C-810/24 Urban Vision
Zie bijlage voor de verwijzingsuitspraak, en klik hier voor het dossier van het Hof van Justitie (voor zover beschikbaar).
Termijnen: Motivering departement: 4 februari 2025 Schriftelijke opmerkingen: 21 maart 2025
Trefwoorden: Aanbesteding/gunning van concessies; vrij verkeer van vestiging en diensten; dienstenrichtlijn
Onderwerp: Artikelen 49 (vestiging) en 56 (diensten) VWEU; richtlijn 2014/23 (plaatsen van concessieovereenkomsten); richtlijn 123/2006 (dienstenrichtlijn).

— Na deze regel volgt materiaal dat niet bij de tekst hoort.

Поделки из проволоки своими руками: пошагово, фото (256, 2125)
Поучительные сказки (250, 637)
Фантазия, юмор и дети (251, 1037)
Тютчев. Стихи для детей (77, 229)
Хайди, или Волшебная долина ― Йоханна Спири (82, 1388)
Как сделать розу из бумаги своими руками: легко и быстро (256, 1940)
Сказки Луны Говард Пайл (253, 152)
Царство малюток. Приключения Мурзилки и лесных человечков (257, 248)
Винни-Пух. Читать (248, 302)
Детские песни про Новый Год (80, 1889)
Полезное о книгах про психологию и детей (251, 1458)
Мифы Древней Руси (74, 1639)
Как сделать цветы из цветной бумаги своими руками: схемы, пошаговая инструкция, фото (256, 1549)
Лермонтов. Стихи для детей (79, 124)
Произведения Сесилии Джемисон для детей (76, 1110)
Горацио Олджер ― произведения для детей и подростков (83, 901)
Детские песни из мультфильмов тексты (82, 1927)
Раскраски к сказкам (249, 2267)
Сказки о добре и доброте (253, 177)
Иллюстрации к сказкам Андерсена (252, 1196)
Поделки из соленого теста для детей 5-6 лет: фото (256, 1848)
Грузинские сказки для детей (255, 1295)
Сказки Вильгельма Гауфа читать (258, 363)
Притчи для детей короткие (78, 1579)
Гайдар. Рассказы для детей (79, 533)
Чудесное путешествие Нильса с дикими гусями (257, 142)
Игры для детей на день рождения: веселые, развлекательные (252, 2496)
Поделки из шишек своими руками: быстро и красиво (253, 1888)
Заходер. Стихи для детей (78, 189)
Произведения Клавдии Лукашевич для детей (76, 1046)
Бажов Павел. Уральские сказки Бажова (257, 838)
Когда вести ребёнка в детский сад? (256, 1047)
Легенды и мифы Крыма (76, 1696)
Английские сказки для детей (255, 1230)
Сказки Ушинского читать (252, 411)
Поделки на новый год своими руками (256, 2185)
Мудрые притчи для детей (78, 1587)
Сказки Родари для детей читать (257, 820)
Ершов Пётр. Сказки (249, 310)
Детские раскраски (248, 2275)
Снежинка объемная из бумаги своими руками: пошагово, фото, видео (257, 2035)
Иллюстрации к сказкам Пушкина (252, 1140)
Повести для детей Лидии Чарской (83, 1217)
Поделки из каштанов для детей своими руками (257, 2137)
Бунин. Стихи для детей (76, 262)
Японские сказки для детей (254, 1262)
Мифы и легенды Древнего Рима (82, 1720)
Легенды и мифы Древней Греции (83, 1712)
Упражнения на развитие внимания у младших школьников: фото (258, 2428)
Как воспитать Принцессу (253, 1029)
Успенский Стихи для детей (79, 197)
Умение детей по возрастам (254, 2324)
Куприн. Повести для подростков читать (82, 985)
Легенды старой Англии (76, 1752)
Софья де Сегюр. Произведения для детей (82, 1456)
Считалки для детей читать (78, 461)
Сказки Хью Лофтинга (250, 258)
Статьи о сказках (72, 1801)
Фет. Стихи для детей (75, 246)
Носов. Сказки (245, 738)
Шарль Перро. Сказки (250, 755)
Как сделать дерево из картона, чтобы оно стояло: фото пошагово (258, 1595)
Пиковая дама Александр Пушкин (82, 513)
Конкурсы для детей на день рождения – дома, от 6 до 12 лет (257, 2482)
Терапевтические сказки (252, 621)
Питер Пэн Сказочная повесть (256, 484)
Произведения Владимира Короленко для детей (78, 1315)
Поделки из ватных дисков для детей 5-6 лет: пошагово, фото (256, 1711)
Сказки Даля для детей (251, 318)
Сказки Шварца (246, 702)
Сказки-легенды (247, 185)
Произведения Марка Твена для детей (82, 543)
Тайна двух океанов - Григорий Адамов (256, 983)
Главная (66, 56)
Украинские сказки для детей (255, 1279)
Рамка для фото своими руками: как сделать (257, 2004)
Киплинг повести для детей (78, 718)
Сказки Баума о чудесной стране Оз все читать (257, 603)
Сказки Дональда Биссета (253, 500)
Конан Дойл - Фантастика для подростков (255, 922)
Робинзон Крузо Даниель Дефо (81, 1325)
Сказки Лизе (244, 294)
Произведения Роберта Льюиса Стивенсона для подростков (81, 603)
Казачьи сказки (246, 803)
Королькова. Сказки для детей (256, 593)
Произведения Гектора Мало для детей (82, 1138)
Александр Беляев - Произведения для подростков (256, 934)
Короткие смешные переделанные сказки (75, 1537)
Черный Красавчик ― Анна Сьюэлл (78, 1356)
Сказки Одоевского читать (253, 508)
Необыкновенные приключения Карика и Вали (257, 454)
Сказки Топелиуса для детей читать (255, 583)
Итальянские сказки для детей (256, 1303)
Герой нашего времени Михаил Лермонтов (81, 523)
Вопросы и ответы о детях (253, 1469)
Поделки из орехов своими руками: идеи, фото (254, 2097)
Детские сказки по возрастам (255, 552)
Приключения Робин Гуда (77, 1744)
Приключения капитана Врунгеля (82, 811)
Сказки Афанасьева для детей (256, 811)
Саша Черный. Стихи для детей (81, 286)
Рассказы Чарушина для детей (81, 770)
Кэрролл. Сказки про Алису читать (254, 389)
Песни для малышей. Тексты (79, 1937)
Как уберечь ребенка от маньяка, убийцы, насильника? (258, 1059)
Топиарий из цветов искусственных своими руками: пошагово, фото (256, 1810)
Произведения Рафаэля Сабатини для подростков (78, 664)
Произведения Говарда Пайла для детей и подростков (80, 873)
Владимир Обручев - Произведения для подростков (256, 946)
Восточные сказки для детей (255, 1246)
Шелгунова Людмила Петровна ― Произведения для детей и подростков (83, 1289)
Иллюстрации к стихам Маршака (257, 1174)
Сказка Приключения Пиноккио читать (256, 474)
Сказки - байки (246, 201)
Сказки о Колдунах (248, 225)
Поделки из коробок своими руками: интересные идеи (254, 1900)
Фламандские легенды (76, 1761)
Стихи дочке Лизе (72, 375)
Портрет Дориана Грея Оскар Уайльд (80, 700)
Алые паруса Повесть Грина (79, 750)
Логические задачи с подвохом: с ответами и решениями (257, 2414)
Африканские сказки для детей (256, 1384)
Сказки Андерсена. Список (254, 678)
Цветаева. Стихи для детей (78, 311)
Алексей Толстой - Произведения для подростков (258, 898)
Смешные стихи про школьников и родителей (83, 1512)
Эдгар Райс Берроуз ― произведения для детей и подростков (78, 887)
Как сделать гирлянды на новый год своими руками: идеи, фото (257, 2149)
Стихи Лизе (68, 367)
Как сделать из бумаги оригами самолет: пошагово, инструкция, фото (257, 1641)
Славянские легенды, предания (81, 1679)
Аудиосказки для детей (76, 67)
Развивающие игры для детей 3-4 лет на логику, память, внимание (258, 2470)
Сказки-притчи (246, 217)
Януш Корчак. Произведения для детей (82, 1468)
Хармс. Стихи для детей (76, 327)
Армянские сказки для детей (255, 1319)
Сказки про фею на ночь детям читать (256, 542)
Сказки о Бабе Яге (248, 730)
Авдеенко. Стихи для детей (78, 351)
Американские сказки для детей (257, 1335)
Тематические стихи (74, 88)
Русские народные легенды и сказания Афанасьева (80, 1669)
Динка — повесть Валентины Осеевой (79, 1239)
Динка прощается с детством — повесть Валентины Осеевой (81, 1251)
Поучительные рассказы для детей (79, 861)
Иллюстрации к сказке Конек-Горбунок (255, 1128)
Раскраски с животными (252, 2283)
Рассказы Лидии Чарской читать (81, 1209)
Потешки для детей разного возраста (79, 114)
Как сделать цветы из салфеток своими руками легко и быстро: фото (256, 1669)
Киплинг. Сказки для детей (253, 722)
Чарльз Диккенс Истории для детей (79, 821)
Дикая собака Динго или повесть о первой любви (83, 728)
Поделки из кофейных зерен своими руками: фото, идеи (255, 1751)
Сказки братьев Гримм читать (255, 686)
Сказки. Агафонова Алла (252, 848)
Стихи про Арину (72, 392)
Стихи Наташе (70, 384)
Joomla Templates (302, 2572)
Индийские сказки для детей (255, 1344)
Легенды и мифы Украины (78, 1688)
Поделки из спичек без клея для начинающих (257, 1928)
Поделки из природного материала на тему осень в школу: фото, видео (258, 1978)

Feiten: Het geschil gaat over een door de gemeente Milaan gevolgde procedure waarbij een overeenkomst werd gesloten voor het ontwerp, levering, plaatsing en beheer en onderhoud van zeventig geautomatiseerde openbare toiletten. In het kader van de gunning maakt de gemeente Milaan gebruik van een ‘voorkoopregeling’ uit het nationale recht. Dit houdt in dat de eerste initiatiefnemer (in casu ‘het consortium’) zijn voorkooprecht kan uitoefenen waarbij de opdracht aan hem wordt gegund, als hij dezelfde voorwaarden biedt als de beste bieding. De initiatiefnemer moet dan de kosten die de partij waaraan de opdracht in eerste instantie werd gegund heeft gemaakt om de bieding op te stellen, vergoeden. Indien de initiatiefnemer het voorkooprecht niet uitoefent, heeft hij recht op vergoeding van de kosten die hij voor het opstellen van het voorstel heeft gemaakt. Urban Vision betwist de rechtmatigheid van de voorkoopbepaling als factor bij de gunning, aangezien zij de beste bieding had ingediend, maar de opdracht niet aan haar is gegund, maar aan ‘het consortium’.
Overweging: - Richtlijn 2014/23 bevat geen bepalingen over voorkoopregelingen. De verwijzende rechter vraagt zich vooral af of daaruit kan worden afgeleid dat de richtlijn zich verzet tegen de voorkoopbepaling in de nationale aanbestedingswet.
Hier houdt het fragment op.